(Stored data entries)
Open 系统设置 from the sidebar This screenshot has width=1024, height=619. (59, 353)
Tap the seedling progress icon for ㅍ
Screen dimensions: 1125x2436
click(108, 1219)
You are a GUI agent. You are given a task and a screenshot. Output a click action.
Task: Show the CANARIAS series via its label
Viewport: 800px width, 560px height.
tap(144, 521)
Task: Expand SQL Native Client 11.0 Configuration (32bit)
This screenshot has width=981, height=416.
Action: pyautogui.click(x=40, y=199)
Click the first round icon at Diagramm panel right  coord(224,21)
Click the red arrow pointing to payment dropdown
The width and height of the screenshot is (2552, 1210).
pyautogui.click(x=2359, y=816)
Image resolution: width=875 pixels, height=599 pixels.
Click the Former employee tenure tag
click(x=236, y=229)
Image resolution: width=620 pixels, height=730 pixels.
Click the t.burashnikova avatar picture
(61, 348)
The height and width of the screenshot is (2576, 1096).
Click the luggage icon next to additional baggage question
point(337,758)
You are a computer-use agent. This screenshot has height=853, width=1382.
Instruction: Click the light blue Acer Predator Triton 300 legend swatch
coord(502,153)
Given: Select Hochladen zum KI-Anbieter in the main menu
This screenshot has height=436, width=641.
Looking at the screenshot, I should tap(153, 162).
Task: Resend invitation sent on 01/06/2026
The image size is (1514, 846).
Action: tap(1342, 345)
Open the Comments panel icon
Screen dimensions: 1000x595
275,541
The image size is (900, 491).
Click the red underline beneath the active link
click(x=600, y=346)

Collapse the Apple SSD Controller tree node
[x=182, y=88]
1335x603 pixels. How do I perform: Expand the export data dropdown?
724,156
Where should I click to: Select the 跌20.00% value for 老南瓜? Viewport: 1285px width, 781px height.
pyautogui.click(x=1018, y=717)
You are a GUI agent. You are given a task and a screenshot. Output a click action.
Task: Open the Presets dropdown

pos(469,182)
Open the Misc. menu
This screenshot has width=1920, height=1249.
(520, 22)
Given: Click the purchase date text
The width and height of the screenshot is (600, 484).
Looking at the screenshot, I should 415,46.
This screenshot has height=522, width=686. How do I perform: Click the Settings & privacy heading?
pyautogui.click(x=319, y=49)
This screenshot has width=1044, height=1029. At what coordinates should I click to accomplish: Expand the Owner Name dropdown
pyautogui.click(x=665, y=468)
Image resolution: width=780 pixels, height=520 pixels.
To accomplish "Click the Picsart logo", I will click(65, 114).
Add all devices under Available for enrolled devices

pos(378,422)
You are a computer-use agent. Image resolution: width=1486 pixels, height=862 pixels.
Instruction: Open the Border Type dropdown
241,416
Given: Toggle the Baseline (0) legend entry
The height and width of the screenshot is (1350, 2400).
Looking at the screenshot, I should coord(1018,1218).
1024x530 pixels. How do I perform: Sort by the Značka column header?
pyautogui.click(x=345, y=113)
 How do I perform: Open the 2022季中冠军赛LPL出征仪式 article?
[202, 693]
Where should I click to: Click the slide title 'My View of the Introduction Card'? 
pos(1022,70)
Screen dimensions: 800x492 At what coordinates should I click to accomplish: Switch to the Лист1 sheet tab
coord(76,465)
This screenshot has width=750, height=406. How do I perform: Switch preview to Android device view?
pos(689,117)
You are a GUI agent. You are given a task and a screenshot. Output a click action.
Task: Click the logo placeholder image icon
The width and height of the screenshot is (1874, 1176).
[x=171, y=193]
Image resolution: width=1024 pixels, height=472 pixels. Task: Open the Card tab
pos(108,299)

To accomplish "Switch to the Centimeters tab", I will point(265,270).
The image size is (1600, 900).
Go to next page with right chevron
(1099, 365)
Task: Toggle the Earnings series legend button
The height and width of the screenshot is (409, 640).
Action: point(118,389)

(What to work on): Retype each record in full, please.

(The answer):
Open 系统设置 from the sidebar This screenshot has width=1024, height=619. (59, 353)
Tap the seedling progress icon for ㅍ
Screen dimensions: 1125x2436
click(108, 1219)
You are a GUI agent. You are given a task and a screenshot. Output a click action.
Task: Show the CANARIAS series via its label
Viewport: 800px width, 560px height.
tap(144, 521)
Task: Expand SQL Native Client 11.0 Configuration (32bit)
This screenshot has width=981, height=416.
Action: pyautogui.click(x=40, y=199)
Click the first round icon at Diagramm panel right  coord(224,21)
Click the red arrow pointing to payment dropdown
The width and height of the screenshot is (2552, 1210).
pyautogui.click(x=2359, y=816)
Image resolution: width=875 pixels, height=599 pixels.
Click the Former employee tenure tag
click(x=236, y=229)
Image resolution: width=620 pixels, height=730 pixels.
Click the t.burashnikova avatar picture
(61, 348)
The height and width of the screenshot is (2576, 1096).
Click the luggage icon next to additional baggage question
point(337,758)
You are a computer-use agent. This screenshot has height=853, width=1382.
Instruction: Click the light blue Acer Predator Triton 300 legend swatch
coord(502,153)
Given: Select Hochladen zum KI-Anbieter in the main menu
This screenshot has height=436, width=641.
Looking at the screenshot, I should tap(153, 162).
Task: Resend invitation sent on 01/06/2026
The image size is (1514, 846).
Action: tap(1342, 345)
Open the Comments panel icon
Screen dimensions: 1000x595
275,541
The image size is (900, 491).
Click the red underline beneath the active link
click(x=600, y=346)

Collapse the Apple SSD Controller tree node
[x=182, y=88]
1335x603 pixels. How do I perform: Expand the export data dropdown?
724,156
Where should I click to: Select the 跌20.00% value for 老南瓜? Viewport: 1285px width, 781px height.
pyautogui.click(x=1018, y=717)
You are a GUI agent. You are given a task and a screenshot. Output a click action.
Task: Open the Presets dropdown

pos(469,182)
Open the Misc. menu
This screenshot has width=1920, height=1249.
(520, 22)
Given: Click the purchase date text
The width and height of the screenshot is (600, 484).
Looking at the screenshot, I should 415,46.
This screenshot has height=522, width=686. How do I perform: Click the Settings & privacy heading?
pyautogui.click(x=319, y=49)
This screenshot has width=1044, height=1029. At what coordinates should I click to accomplish: Expand the Owner Name dropdown
pyautogui.click(x=665, y=468)
Image resolution: width=780 pixels, height=520 pixels.
To accomplish "Click the Picsart logo", I will click(65, 114).
Add all devices under Available for enrolled devices

pos(378,422)
You are a computer-use agent. Image resolution: width=1486 pixels, height=862 pixels.
Instruction: Open the Border Type dropdown
241,416
Given: Toggle the Baseline (0) legend entry
The height and width of the screenshot is (1350, 2400).
Looking at the screenshot, I should coord(1018,1218).
1024x530 pixels. How do I perform: Sort by the Značka column header?
pyautogui.click(x=345, y=113)
 How do I perform: Open the 2022季中冠军赛LPL出征仪式 article?
[202, 693]
Where should I click to: Click the slide title 'My View of the Introduction Card'? 
pos(1022,70)
Screen dimensions: 800x492 At what coordinates should I click to accomplish: Switch to the Лист1 sheet tab
coord(76,465)
This screenshot has width=750, height=406. How do I perform: Switch preview to Android device view?
pos(689,117)
You are a GUI agent. You are given a task and a screenshot. Output a click action.
Task: Click the logo placeholder image icon
The width and height of the screenshot is (1874, 1176).
[x=171, y=193]
Image resolution: width=1024 pixels, height=472 pixels. Task: Open the Card tab
pos(108,299)

To accomplish "Switch to the Centimeters tab", I will point(265,270).
The image size is (1600, 900).
Go to next page with right chevron
(1099, 365)
Task: Toggle the Earnings series legend button
The height and width of the screenshot is (409, 640).
Action: point(118,389)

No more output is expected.